Of the entries below, restate word for word only the section that runs from the line with "Given: Switch to" to the line with "Given: Click the", counting both ends.

→ **ENTRIES PROVIDED**
"""

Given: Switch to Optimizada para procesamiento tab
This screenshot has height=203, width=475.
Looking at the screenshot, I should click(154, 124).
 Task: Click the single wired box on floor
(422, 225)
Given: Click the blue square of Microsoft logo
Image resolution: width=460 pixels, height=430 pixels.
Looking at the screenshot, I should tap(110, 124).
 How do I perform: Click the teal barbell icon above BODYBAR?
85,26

"""
"""

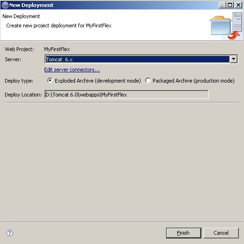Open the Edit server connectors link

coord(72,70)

"""
"""

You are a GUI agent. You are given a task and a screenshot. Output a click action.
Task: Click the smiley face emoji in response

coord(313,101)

"""

→ **RESPONSE AREA**
Given: Switch to Optimizada para procesamiento tab
This screenshot has height=203, width=475.
Looking at the screenshot, I should click(154, 124).
 Task: Click the single wired box on floor
(422, 225)
Given: Click the blue square of Microsoft logo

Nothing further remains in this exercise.